When I ask people what positive changes they have made in their diet, they inevitably tell me, “I stopped eating potatoes.” But is the potato really that bad for you?
Potatoes are healthy; however, the problem with potatoes is in the way we eat them.
Deep-fried, salt- coated and dipped in ketchup. Smothered with butter, sour cream and bacon bits. French-fried with gravy and cheese curds. Mashed with cream, butter and salt. Yes, the potato has an affinity for fat and salt. They also invite a second helping.
Recently, potatoes have fallen victim to our carbohydrate-loathing culture.
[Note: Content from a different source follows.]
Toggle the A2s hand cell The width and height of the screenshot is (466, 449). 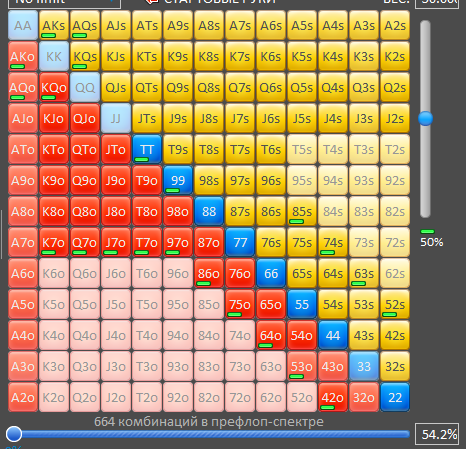[x=395, y=25]
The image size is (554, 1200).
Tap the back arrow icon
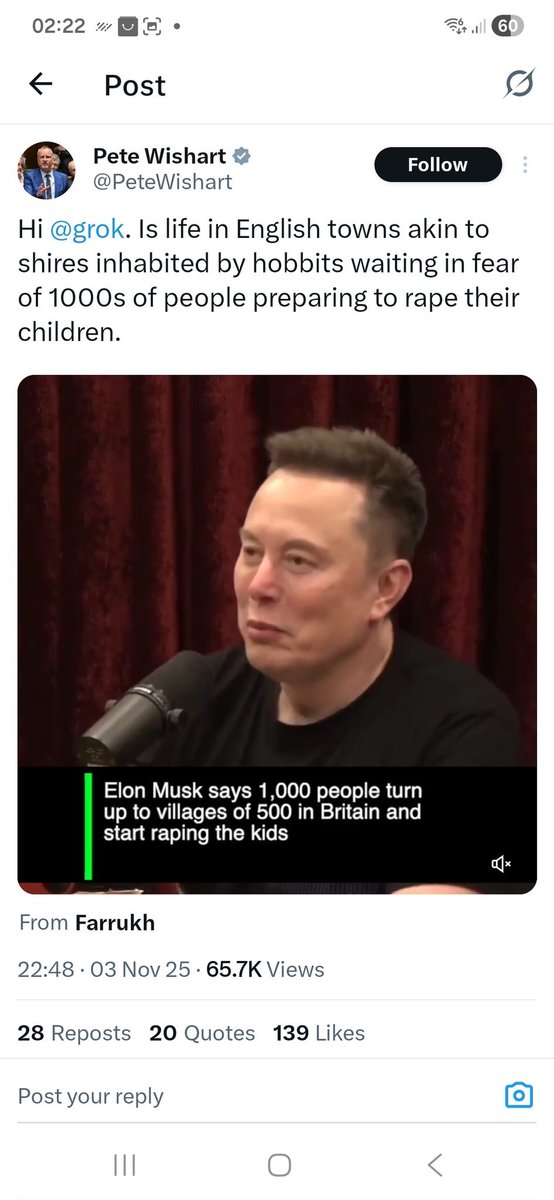point(40,85)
On their own, they rate high on the glycemic index (meaning they can increase your blood sugars quickly) and are low in protein; but as part of a balanced meal they can provide a great source of vitamin B6 and potassium.
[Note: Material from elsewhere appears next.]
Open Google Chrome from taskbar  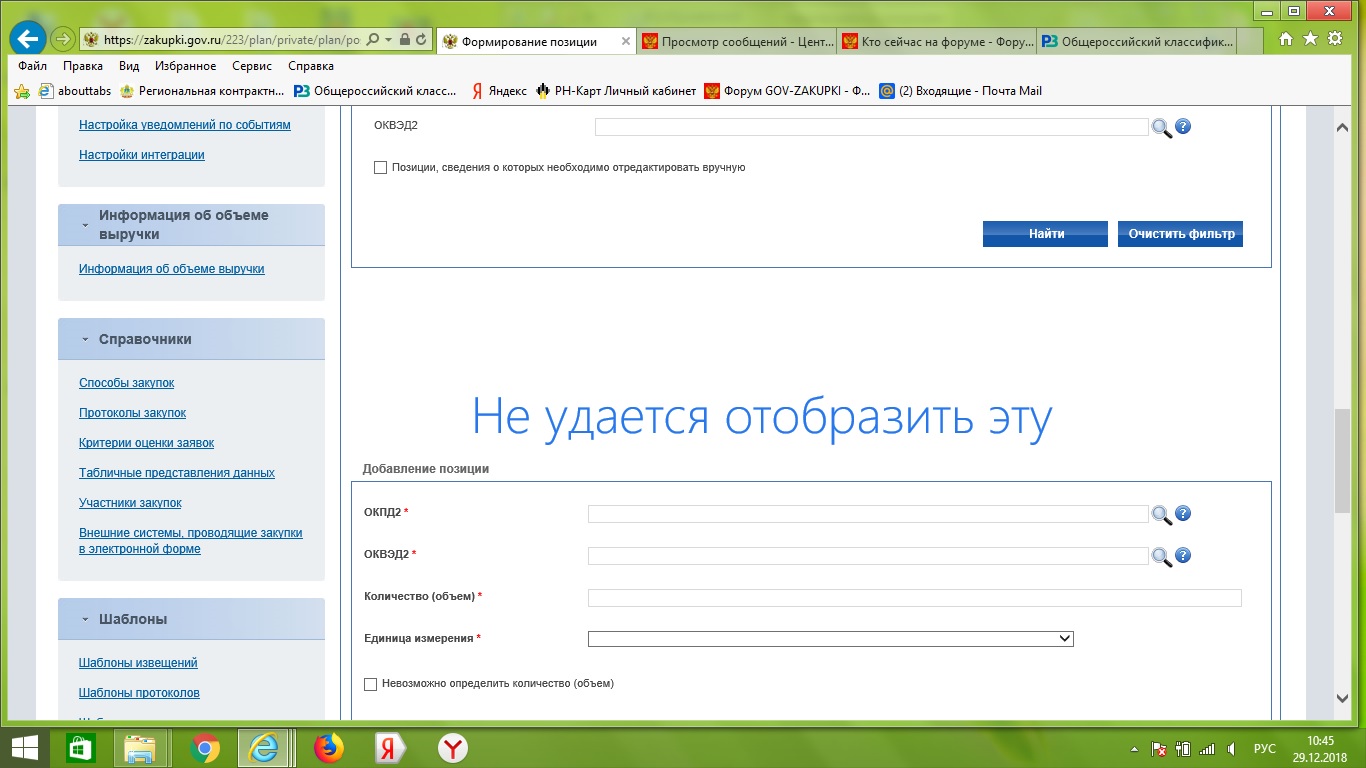205,748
If you eat the skin, you also get vitamin C and fiber. They contain small amounts of iron, magnesium, phosphorus and calcium.
Potatoes make you feel full; rated high on the satiety index, this food, per calorie, leaves you feeling more full than most other foods.
Finally, potatoes are grown locally and their price is reliably low every year, mostly because they do not store as well as other starchy staples like rice or wheat.
The message for potatoes is similar to most other foods: eat a moderate portion and limit added salt and saturated or trans fat (deep-frying, butter, cheese, gravy…). Roast them tossed in olive oil and rosemary. Make your own baked fries with some oil and paprika. If you have diabetes, new potatoes and waxy-type potatoes have a lower glycemic index than russet (baking) potatoes.
Probably the only population who should limit or avoid eating potatoes are those told to follow a low-potassium diet.
-Serena Caner is a registered dietician who works at Shuswap Lake General Hospital.